Question

differentiate y=2(x+1)^3 by definition of differentiation..
help me?

Answer 1

chain rule - derivative of outside then derivative of inside:
y'=2 (3(x+1)^(3-1)) *1
=6(x+1)^2

Answer 2

by the definition you have to use the limit as h approaches zero \[\lim_{h \rightarrow 0}\frac{ (x+h)-x }{h }\]

Answer 3

yes that is a formula... but how to find the answer using the formula? seriously i don't know..

Answer 4

please help me?

Answer 5

sorry i'm not sure, the way i tried didn't get me the right answer

Answer 6

oo its ok..thanks

Answer 7

Warning: I'm going to do this directly.
\(y=2(x+1)^3\)
\(y+\delta y=2(x+1+\delta x)^3\)

Now, \(\delta y=2(x+1)^3 -2(x+1+\delta x)^3 \)

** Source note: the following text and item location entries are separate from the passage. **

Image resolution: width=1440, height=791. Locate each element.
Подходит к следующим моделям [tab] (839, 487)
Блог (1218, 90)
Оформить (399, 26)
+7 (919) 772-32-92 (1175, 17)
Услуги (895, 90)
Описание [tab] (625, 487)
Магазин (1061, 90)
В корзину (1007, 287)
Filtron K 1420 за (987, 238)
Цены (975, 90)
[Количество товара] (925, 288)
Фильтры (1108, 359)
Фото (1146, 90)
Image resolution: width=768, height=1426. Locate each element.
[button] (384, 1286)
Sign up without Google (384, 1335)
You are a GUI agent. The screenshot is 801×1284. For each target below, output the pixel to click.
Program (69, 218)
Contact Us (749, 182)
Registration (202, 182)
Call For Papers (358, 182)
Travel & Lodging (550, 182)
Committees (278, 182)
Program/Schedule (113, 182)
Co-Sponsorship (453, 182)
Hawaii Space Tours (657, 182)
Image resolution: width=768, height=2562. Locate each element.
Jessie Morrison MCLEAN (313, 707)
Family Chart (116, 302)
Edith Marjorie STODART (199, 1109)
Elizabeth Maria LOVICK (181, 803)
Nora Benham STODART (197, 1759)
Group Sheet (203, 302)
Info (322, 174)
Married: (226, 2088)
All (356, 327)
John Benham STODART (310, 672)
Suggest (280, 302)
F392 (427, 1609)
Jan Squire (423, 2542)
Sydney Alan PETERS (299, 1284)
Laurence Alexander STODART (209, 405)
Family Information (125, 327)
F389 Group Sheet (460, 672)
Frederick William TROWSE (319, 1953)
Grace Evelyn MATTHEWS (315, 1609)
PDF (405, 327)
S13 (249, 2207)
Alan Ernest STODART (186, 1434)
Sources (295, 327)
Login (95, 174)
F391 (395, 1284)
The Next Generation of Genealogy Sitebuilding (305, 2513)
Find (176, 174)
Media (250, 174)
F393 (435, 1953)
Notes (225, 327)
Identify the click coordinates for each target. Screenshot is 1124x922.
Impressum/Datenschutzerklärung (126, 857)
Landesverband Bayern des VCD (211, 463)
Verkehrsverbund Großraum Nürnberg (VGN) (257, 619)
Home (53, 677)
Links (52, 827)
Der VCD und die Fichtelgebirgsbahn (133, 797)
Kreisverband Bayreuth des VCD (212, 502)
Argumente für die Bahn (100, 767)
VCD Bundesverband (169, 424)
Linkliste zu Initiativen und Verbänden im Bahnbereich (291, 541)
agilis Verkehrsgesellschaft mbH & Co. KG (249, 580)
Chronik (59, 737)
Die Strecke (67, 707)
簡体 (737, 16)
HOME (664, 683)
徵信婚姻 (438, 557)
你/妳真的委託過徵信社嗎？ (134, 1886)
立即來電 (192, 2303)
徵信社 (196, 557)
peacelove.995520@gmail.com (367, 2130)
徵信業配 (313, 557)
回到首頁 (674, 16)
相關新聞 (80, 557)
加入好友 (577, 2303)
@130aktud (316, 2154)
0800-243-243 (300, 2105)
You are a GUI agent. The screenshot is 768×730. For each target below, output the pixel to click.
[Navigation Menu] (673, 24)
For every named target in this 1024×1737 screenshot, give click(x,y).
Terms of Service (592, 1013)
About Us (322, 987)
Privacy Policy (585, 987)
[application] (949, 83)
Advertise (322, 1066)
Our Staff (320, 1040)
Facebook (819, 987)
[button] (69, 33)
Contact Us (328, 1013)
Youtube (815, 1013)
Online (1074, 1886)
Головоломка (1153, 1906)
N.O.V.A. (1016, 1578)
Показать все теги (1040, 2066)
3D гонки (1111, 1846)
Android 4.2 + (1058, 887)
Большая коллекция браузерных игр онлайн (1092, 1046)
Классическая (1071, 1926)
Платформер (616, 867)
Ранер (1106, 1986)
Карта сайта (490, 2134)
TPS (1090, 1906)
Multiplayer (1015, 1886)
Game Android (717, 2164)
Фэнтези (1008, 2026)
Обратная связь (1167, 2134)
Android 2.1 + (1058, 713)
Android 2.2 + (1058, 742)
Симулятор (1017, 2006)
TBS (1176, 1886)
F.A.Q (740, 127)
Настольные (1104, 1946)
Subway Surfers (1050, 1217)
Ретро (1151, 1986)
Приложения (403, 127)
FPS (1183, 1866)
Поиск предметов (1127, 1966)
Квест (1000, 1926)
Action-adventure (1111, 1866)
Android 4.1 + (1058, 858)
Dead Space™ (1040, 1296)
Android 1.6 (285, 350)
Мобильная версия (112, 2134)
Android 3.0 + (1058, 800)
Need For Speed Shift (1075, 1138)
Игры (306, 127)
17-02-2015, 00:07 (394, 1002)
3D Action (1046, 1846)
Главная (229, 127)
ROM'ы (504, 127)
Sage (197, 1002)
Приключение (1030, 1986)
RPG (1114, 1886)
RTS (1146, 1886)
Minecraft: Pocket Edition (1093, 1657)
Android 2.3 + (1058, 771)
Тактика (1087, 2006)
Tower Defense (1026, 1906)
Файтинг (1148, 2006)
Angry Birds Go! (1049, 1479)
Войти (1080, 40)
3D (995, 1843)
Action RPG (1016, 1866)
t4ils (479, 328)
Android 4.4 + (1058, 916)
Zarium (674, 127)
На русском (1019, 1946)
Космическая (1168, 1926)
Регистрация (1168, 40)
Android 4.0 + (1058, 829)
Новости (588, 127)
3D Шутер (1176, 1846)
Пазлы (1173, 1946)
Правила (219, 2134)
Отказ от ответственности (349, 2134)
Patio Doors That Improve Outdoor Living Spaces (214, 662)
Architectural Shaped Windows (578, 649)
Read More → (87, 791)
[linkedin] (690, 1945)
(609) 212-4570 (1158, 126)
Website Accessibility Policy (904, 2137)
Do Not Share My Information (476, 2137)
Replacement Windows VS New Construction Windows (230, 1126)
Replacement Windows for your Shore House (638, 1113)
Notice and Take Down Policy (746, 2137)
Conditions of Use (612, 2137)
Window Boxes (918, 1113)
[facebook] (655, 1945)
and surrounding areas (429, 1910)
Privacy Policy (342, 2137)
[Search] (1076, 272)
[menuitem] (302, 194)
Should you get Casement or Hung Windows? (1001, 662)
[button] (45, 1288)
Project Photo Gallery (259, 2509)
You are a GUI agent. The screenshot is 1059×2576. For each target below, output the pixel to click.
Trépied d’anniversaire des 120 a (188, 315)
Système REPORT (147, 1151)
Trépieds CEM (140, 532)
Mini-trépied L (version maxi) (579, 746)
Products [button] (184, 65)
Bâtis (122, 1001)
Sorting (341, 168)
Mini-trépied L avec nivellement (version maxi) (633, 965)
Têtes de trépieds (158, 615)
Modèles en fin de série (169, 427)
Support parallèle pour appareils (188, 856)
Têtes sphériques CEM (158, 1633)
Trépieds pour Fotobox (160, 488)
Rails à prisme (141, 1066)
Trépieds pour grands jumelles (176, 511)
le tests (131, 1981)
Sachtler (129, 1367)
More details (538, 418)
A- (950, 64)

Note: \(x^3-y^3=(x-y)(x^2+y^2+xy)\)

So,
\(\delta y=2[(x+1-(x+1+\delta x) ][(x+1)^2+(x+1+\delta x)^2+(x+1)(x+1+\delta x) \)]

\(\delta y=2(\delta x)[(x+1)^2+(x+1+\delta x)^2+(x+1)(x+1+\delta x) \)]

Dividing by \(\delta x\),
\(\frac{\delta y}{\delta x}=2[(x+1)^2+(x+1+\delta x)^2+(x+1)(x+1+\delta x) \)]

taking the limit, \( \delta x \rightarrow 0\)
\[\lim_{\delta x \rightarrow 0}{\frac{\delta y}{\delta x}}=\lim_{\delta x \rightarrow 0}{2[(x+1)^2+(x+1+\delta x)^2+(x+1)(x+1+\delta x) ]}\]
Thus,
\[\frac{d y}{d x}=2[(x+1)^2+(x+1)^2+(x+1)(x+1) ]\]
\[\frac{d y}{d x}=6(x+1)^2\]
voila! Though I cannot imagine what kind of person would ask you to do this...

Answer 8

hehe my lecturer ask to do this for my assignment..btw thanks for your help..i get it now.... ;)

Answer 9

LOL okaaaay...
You're welcome :)